Hanbury courgette and Stilton soup
This light soup with a cheesy edge is a great recipe to make if you are growing courgettes at home as we use the ones grown in the walled garden at Hanbury!
Soups and starters
- 25ml Vegetable oil
- 750g Onions, peeled and chopped
- 1/2 Bulb of garlic, peeled and chopped
- 1.25kg Hanbury courgettes, sliced
- 625g Hanbury potatoes, peeled and chopped
- 25g Vegetable bouillon
- 100g Stilton cheese
- 2.5g Salt
- 1.25g Pepper
- Place the oil in a pan on a high heat and leave to heat up.

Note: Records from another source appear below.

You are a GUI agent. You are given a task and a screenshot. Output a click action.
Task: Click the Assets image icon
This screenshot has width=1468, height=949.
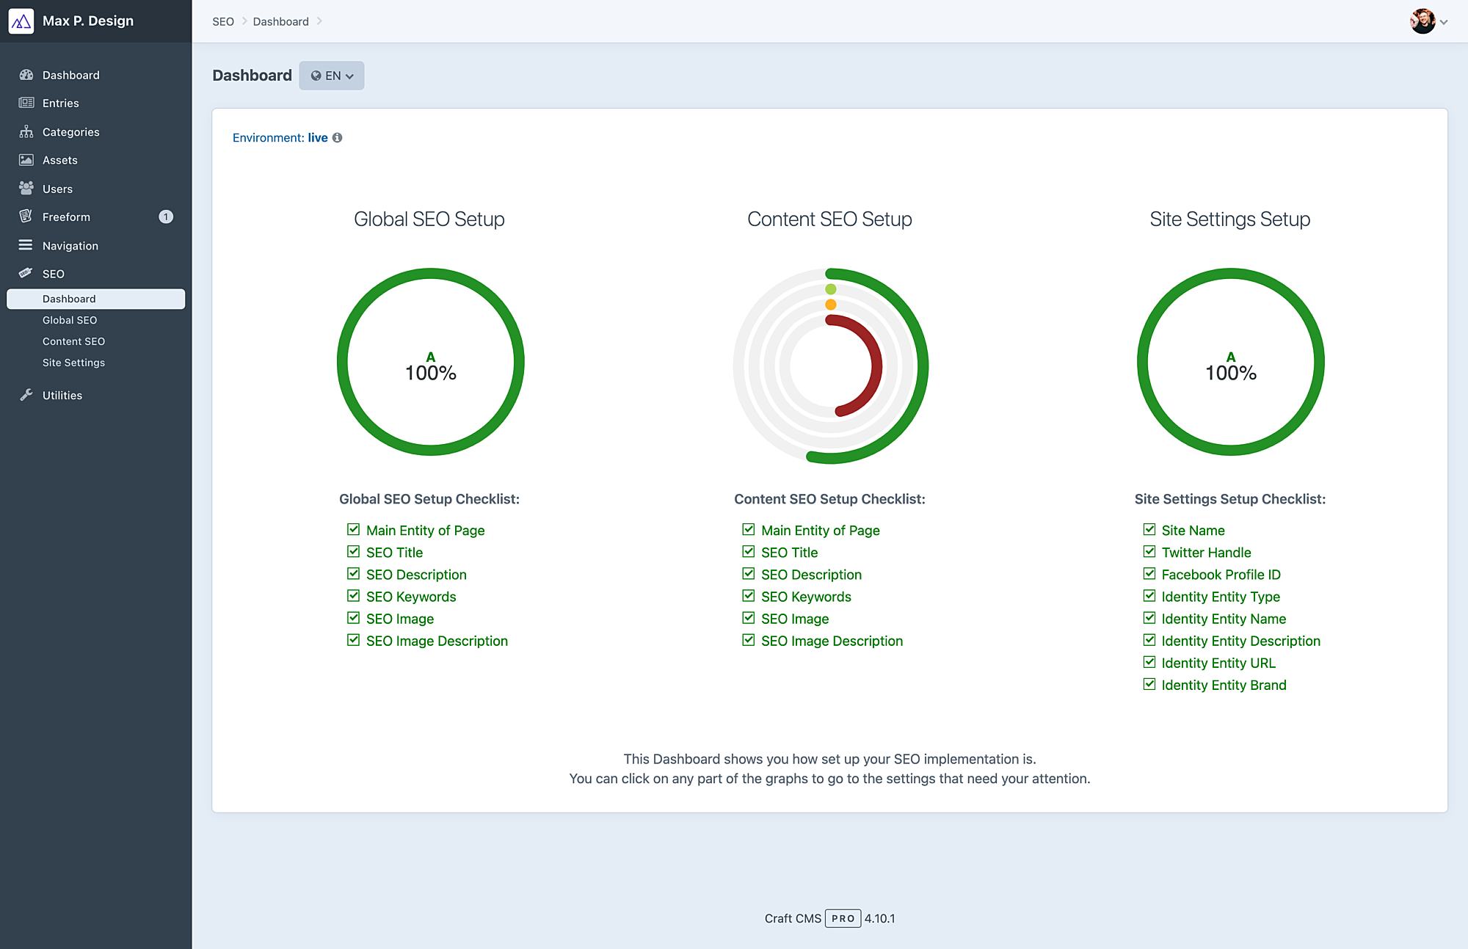coord(26,159)
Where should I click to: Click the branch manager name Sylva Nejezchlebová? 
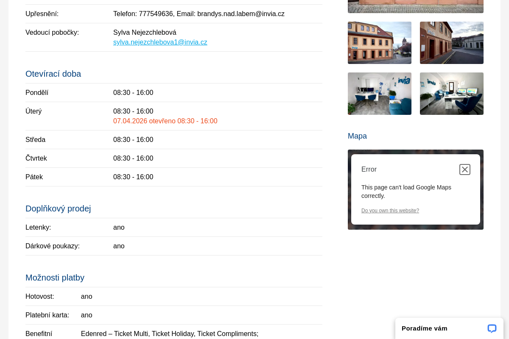pyautogui.click(x=145, y=33)
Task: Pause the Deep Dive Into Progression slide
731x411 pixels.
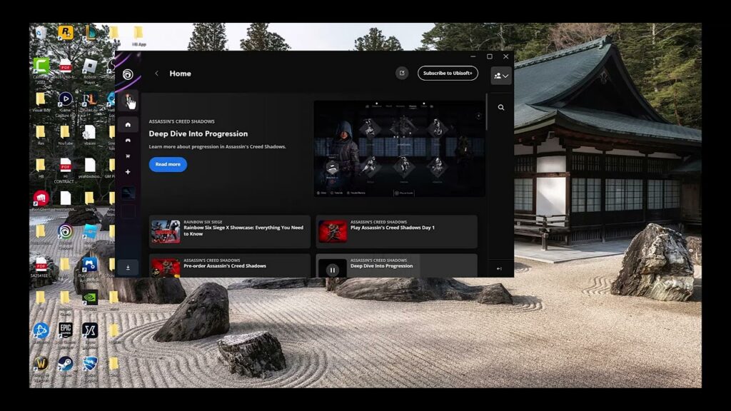Action: [333, 270]
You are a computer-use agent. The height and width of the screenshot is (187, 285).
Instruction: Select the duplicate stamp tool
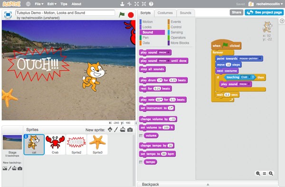coord(122,4)
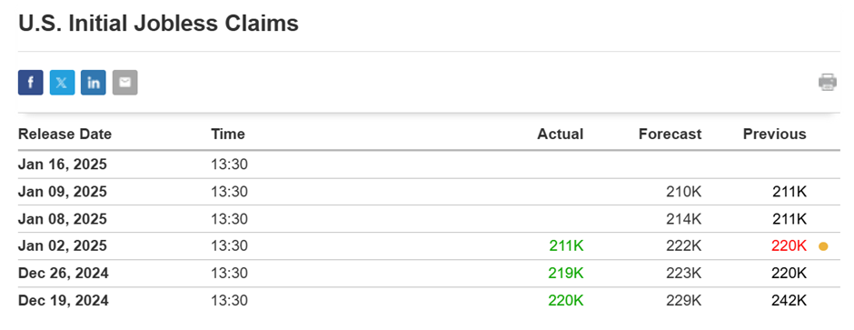Click the printer icon

[828, 82]
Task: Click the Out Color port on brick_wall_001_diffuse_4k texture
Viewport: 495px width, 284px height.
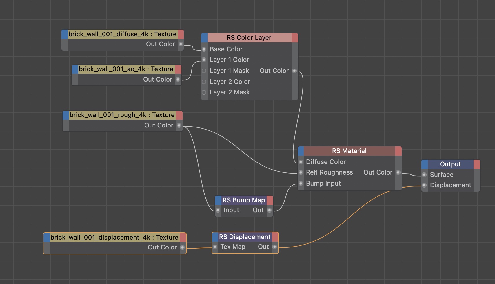Action: [x=181, y=44]
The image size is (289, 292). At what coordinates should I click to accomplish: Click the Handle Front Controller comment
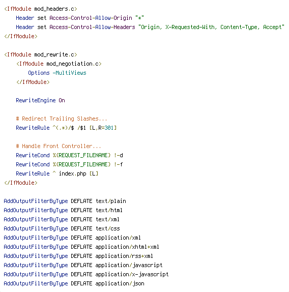pos(59,146)
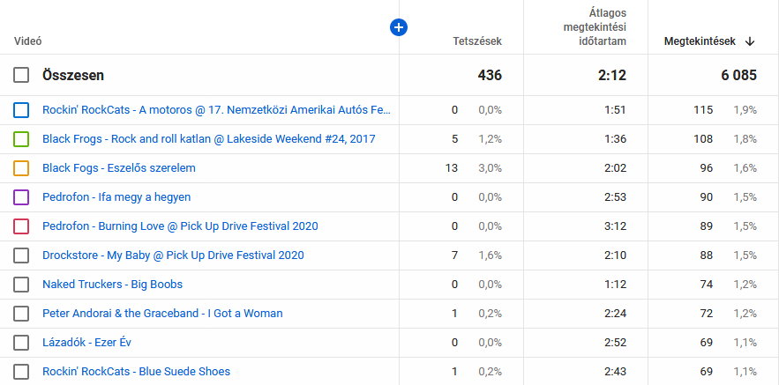Tick the orange checkbox for Eszelős szerelem
The image size is (779, 385).
pos(22,168)
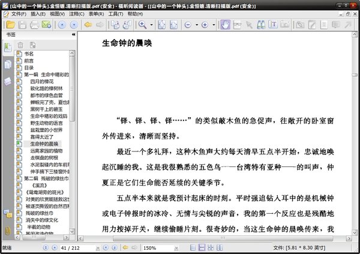Click the Print icon in toolbar
This screenshot has width=360, height=254.
34,25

Add the onions and the garlic, reduce the heat and leave to sauté for up to 10 minutes, or until they have softened.
- Then add the courgettes and the potatoes and stir well.
- Add the bouillon and enough water to cover the vegetables, and then bring it back to the boil until the vegetables are soft.
- Blend the soup with a stick blender until perfectly smooth, adding extra water if needed.
- Add half of the Stilton and blend again until smooth and creamy.
- Crumble the remaining of the Stilton into the soup and stir well.Then season the soup with the salt and pepper until the soup is the correct flavour.
- When ready to serve, sprinkle the crumbled Stilton cheese over the top of the soup.